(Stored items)
§ §

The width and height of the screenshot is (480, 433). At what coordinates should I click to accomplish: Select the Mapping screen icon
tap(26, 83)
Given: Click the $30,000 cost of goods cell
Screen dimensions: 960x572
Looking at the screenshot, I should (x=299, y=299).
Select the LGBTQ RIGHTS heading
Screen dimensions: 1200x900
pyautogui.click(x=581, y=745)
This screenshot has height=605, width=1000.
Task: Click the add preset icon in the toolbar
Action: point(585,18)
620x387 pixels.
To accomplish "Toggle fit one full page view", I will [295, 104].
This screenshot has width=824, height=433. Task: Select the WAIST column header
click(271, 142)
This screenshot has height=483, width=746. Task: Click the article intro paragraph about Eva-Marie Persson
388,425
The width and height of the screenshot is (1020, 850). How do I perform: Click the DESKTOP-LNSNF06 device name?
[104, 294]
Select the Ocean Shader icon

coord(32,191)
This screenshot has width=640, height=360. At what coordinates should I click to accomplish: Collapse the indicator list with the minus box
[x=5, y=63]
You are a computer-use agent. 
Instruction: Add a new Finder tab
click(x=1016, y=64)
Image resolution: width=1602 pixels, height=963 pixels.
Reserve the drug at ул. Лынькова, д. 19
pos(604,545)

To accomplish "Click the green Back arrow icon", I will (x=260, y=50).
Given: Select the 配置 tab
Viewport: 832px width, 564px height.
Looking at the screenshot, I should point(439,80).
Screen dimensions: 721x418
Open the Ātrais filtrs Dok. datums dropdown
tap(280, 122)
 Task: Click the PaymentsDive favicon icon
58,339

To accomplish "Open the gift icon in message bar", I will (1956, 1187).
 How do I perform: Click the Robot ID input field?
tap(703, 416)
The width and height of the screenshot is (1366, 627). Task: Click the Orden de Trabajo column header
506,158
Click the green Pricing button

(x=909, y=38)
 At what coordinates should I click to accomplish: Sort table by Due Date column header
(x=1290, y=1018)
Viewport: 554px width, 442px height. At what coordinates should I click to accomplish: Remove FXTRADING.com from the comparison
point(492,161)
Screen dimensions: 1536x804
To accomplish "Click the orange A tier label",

§ §

Your task:
Find the line that contains "Screen dimensions: 721x418". Restate it and all lines after it exactly, ending with the final line of the data.

Exercise answer:
Screen dimensions: 721x418
Open the Ātrais filtrs Dok. datums dropdown
tap(280, 122)
 Task: Click the PaymentsDive favicon icon
58,339

To accomplish "Open the gift icon in message bar", I will (1956, 1187).
 How do I perform: Click the Robot ID input field?
tap(703, 416)
The width and height of the screenshot is (1366, 627). Task: Click the Orden de Trabajo column header
506,158
Click the green Pricing button

(x=909, y=38)
 At what coordinates should I click to accomplish: Sort table by Due Date column header
(x=1290, y=1018)
Viewport: 554px width, 442px height. At what coordinates should I click to accomplish: Remove FXTRADING.com from the comparison
point(492,161)
Screen dimensions: 1536x804
To accomplish "Click the orange A tier label",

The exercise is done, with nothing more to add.